Adrian Parr An internationally recognized environmental, political, and cultural thinker and activist, author and filmmaker, Parr has served as chair on water and human settlements for UNESCO since 2013.

For the conference to make progress, she said, “the U.S. not only has to agree to meet its Paris Accord commitments, it needs to make bolder commitments and stick to them. And we need an internationally binding agreement. A point of significance and great concern is that neither Russian nor Brazilian presidents will be attending the conference. Russia is amongst the top five of the world’s highest emitting countries alongside China, the U.S., India and Japan. Meanwhile, Brazil is cutting down the Amazon rainforest at an alarming rate, which has resulted in one of the world’s greatest carbon sinks now releasing more CO2 than it absorbs.”

 

Lucas Silva
Associate professor, Department of Geography, Environmental Studies Program; director, Soil Plant Atmosphere research lab

Lucas Silva Silva has been studying the effects of climate change on natural and human-built ecosystems for 15 years. While he sees much that concerns him, he is hopeful.

“Truly innovative partnerships across different disciplines and sectors of society are emerging more rapidly than we could have even imagined a few years ago,” he said. “We do need world leaders to come together to discuss how sanctions and incentives might be applied to mitigate greenhouse gas emissions. However, any directives from the top down are likely to be ineffective if not supported by decentralized, bottom-up adaptive action led by communities on the ground.

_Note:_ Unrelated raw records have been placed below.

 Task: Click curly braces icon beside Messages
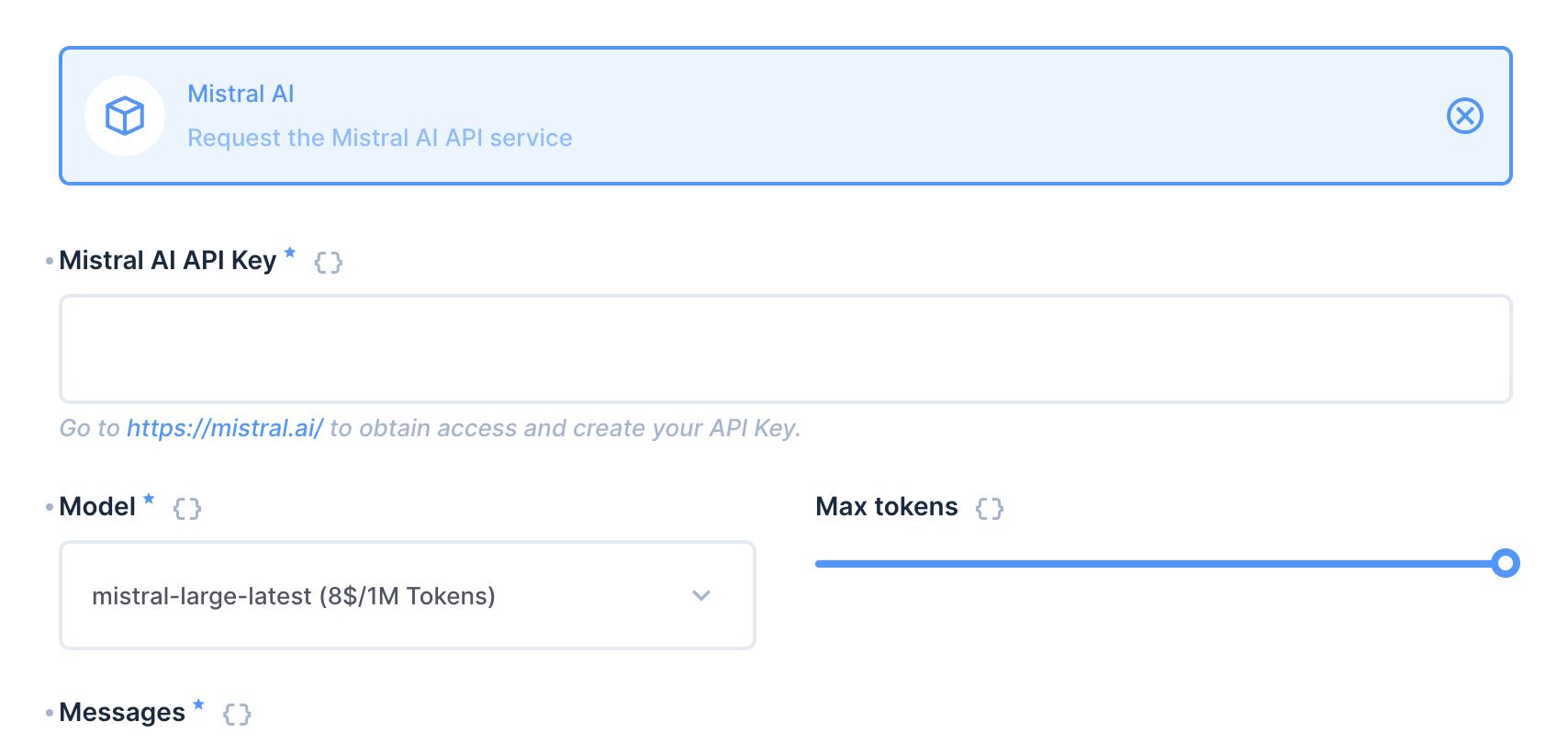tap(237, 715)
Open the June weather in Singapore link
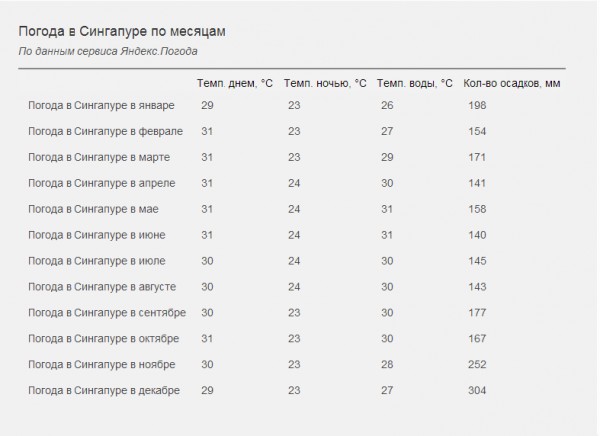 click(x=96, y=235)
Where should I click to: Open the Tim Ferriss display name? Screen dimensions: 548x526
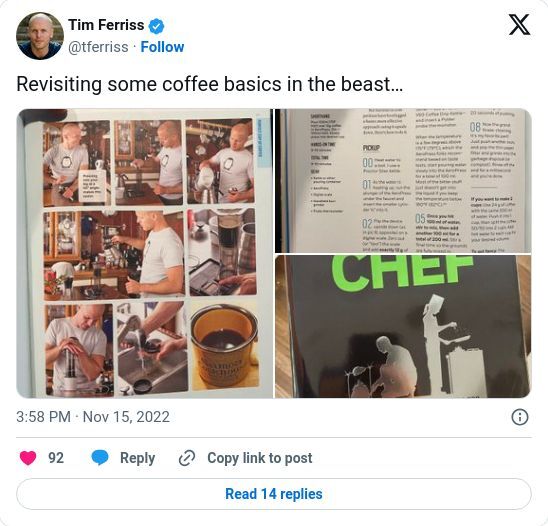(106, 25)
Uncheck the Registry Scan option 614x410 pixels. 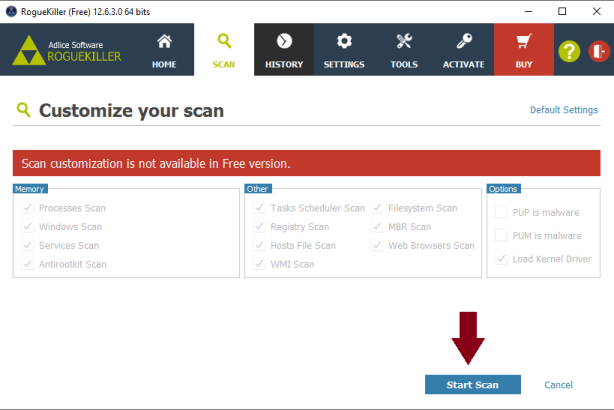[258, 227]
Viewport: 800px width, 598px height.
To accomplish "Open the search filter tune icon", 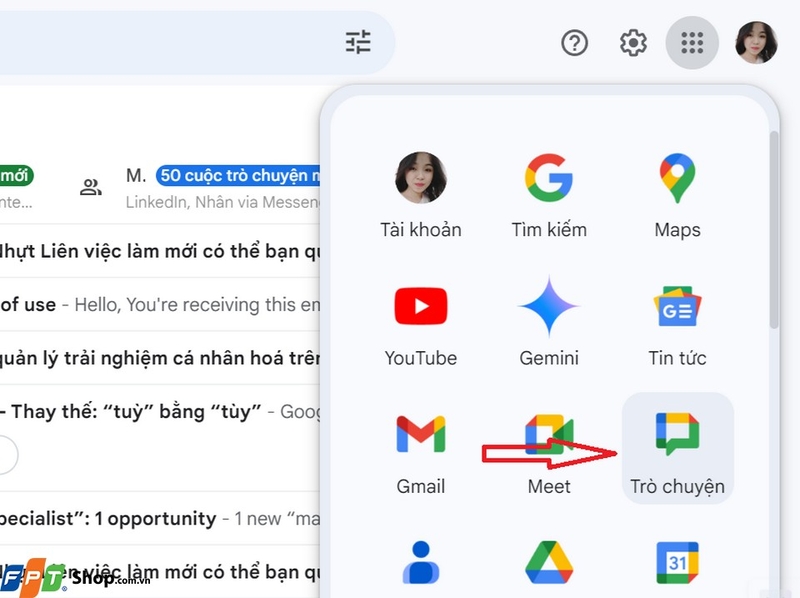I will pos(359,42).
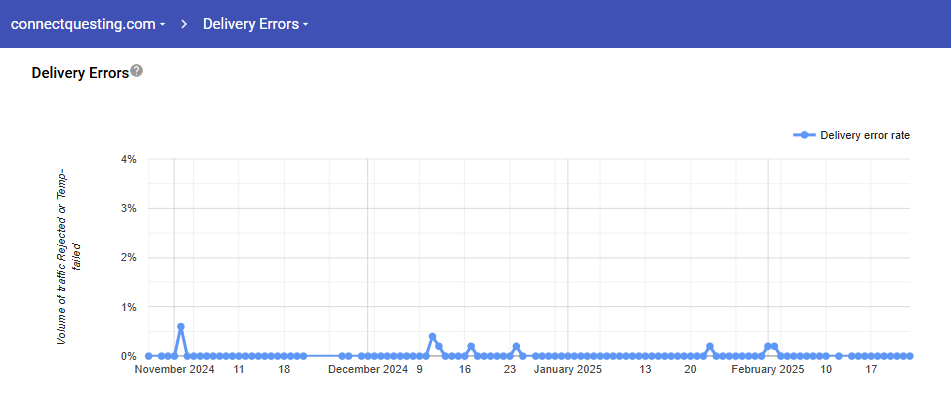The height and width of the screenshot is (410, 951).
Task: Click the January 2025 axis label
Action: pyautogui.click(x=567, y=370)
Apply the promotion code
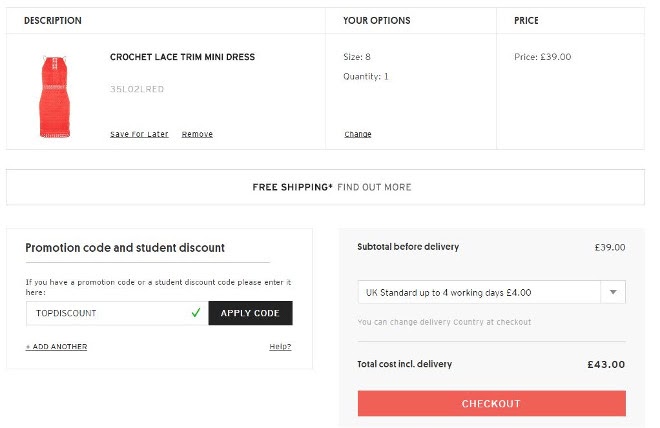Image resolution: width=660 pixels, height=428 pixels. point(250,313)

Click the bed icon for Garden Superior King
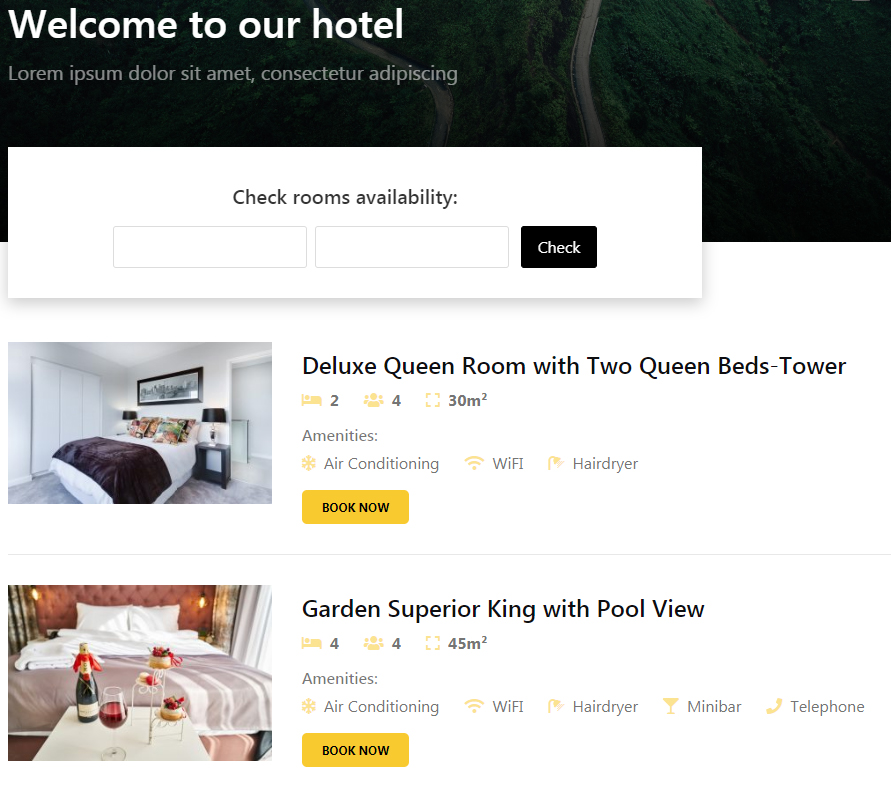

“Although promises made in previous meetings have not fully materialized, if governments follow through and continue to invest in public institutions, which do most of the climate change mitigation and adaptation research, we could potentially limit total warming to a manageable level. There is still time for us to act to transform this now undeniable climate crisis into opportunities for a more just and sustainable future.”

 

Mary Wood
Philip H. Knight Professor of Law; faculty director, Environmental and Natural Resources Law Center

Mary Wood Wood originated the approach called atmospheric trust litigation to hold governments worldwide accountable for reducing carbon pollution within their jurisdictions. The problem with global treaties has not been a lack of solutions, she said, echoing others, but a lack of political will.

“Generally these COP climate negotiations reflect the political pressures that leaders of various countries face domestically from the fossil fuel industry,” she said. “Across the world, citizens and young people are suing their governments to force climate action, and those cases are winning. The American situation cries out for judicial oversight because a mere promise by President Biden setting forth climate goals holds no durability for the future — the next president could reverse his direction — and they may not even go far enough to avert tipping points.

“The pathbreaking U.S. climate case, Juliana v. United States, is once again before the U.S. District Court of Oregon, and the Biden Administration can engage in settlement talks with the plaintiffs and enter into a consent decree that will set forth obligations. In my view, this is a necessary step to hold government accountable for proceeding with all deliberate speed along the decades-long path of climate recovery.”